The design also has to allow practical access for maintenance and inspection, so engineers can work inside the enclosure without components being too tightly packed together.
Designing for Maintenance, Not Just Installation
For Extronics (BARTEC’s Connectivity & IoT Brand), adapting enclosure design to meet changing market needs is a key part of how we support modern hazardous area wireless projects. The market is changing, and enclosure design has to move with it. It is not just about making a bigger box; it is about understanding what the hardware now requires and designing around that properly.
That also means carefully considering standard maintenance as part of the design. Function and fit matter, yet so does accessibility. We need to think about how accessible the lids are and how practical the enclosure is for the people who will install, inspect, and maintain it.
When Devices Do More, Enclosures Have to Adapt
As technology output increases, the endpoint is expected to do more. In some cases, that means one big box that does everything.
There is also a technology cycle to consider. When technology gets better, we may eventually see all-in-one devices that work differently and become smaller again. But often, devices get bigger first. They gain more capability, need more space, and then later, as chips and technology improve, they may reduce in size again.
This is why enclosure design must consider more than the access point itself. The aim is not just to house the hardware, but to support wireless connectivity safely and practically in hazardous areas where flammable gases and combustible dust are part of the operating environment. That means thinking about certification, installation, maintenance, and long-term use within the overall design.
To explore this in more detail, read our article: Design Principles Behind Hazardous Area Wireless Connectivity: iWAP107 and iWAPXN3 Explained.
Turning Engineering Knowledge into Guided Decisions
The Wireless Enclosure Configurator supports a more standardised and consistent approach to enclosure selection. Rather than treating each enclosure as a separate assessment, guided configuration helps apply engineering knowledge in a repeatable way.
This supports standardisation and rationalisation across the components and production processes involved. By making enclosure selection more structured, we can reduce unnecessary variation, improve consistency, and work towards more cost-optimised solutions for the customer.

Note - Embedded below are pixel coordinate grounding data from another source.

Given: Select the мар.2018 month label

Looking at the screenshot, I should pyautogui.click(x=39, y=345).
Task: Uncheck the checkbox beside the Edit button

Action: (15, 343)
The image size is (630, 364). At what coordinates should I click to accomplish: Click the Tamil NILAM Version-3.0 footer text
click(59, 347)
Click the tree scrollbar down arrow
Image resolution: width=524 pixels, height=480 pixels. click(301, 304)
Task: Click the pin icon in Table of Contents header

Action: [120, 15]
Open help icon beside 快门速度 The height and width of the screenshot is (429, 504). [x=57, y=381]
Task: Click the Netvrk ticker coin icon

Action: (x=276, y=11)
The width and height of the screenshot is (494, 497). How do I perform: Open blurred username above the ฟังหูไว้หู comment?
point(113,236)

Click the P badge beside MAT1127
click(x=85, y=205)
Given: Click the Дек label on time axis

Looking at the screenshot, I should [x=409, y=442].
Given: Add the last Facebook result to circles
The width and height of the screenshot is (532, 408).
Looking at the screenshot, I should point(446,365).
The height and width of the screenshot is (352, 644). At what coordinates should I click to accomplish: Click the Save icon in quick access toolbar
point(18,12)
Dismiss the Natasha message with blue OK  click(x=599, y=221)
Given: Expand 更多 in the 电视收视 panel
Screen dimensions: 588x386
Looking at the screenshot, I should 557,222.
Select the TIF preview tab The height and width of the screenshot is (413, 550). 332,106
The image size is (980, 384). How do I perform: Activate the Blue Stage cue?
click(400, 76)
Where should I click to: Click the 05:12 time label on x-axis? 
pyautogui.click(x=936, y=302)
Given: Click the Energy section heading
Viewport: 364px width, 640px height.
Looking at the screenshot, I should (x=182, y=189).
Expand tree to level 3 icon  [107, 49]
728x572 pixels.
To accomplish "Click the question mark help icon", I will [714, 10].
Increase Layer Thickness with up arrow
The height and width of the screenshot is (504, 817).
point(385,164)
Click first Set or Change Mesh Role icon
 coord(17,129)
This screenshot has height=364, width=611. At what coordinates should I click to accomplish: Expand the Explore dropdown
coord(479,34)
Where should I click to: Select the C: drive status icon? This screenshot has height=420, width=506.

As projects evolve, the configurator is continuously developed to reflect changing hardware requirements, enclosure considerations, and market needs. This helps keep the right technical checks in place while supporting clearer, more efficient decision-making.
For more information about this approach, read our article: Designed for Simplicity: How Rule-Based Automation Makes Hazardous Area Solutions Easier.
Keeping Pace with the Market
We are proud to respond quickly to market trends with practical engineering. Changes to the capabilities of wireless devices ultimately alter enclosure requirements. Our role is to stay adaptable, understand those changes, and apply them to enclosure design.